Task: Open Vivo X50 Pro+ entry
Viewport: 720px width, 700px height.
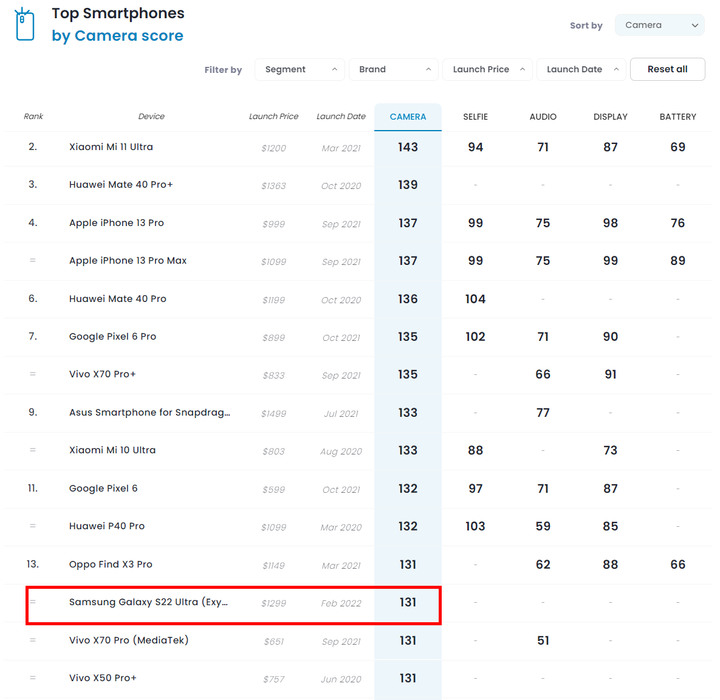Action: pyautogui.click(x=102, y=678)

==

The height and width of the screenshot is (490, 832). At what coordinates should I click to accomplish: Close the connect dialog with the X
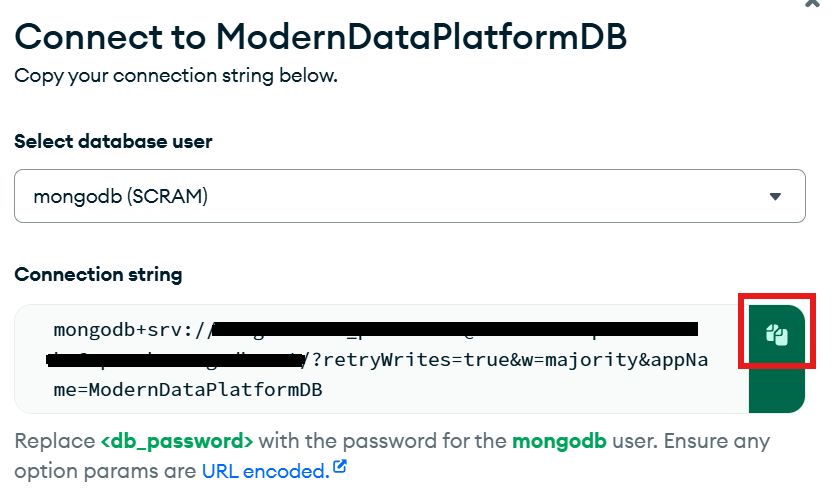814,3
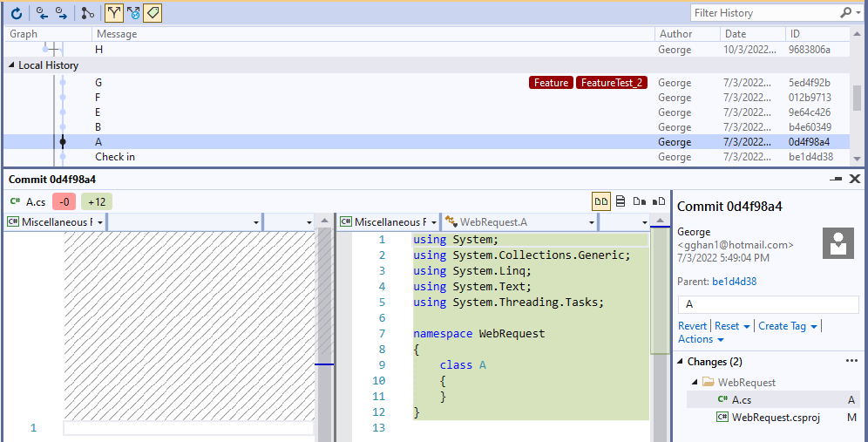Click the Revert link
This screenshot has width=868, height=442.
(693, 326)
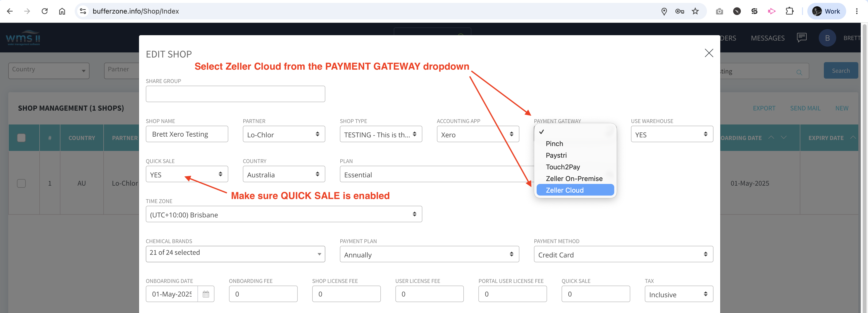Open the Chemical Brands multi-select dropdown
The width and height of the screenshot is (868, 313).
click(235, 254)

*Instructions for the task*
Rewrite the lines of the entries as a numbered list, starting with the line that contains "The height and" and ending with the line that contains "click(235, 254)", both included. Omit blank lines, and leave the pictures out of your answer.

*Task answer*
1. The height and width of the screenshot is (490, 832). At what coordinates should I click to accomplish: Close the connect dialog with the X
2. 814,3
3. Click the Revert link
4. This screenshot has width=868, height=442.
5. (693, 326)
6. Open the Chemical Brands multi-select dropdown
7. The width and height of the screenshot is (868, 313).
8. click(235, 254)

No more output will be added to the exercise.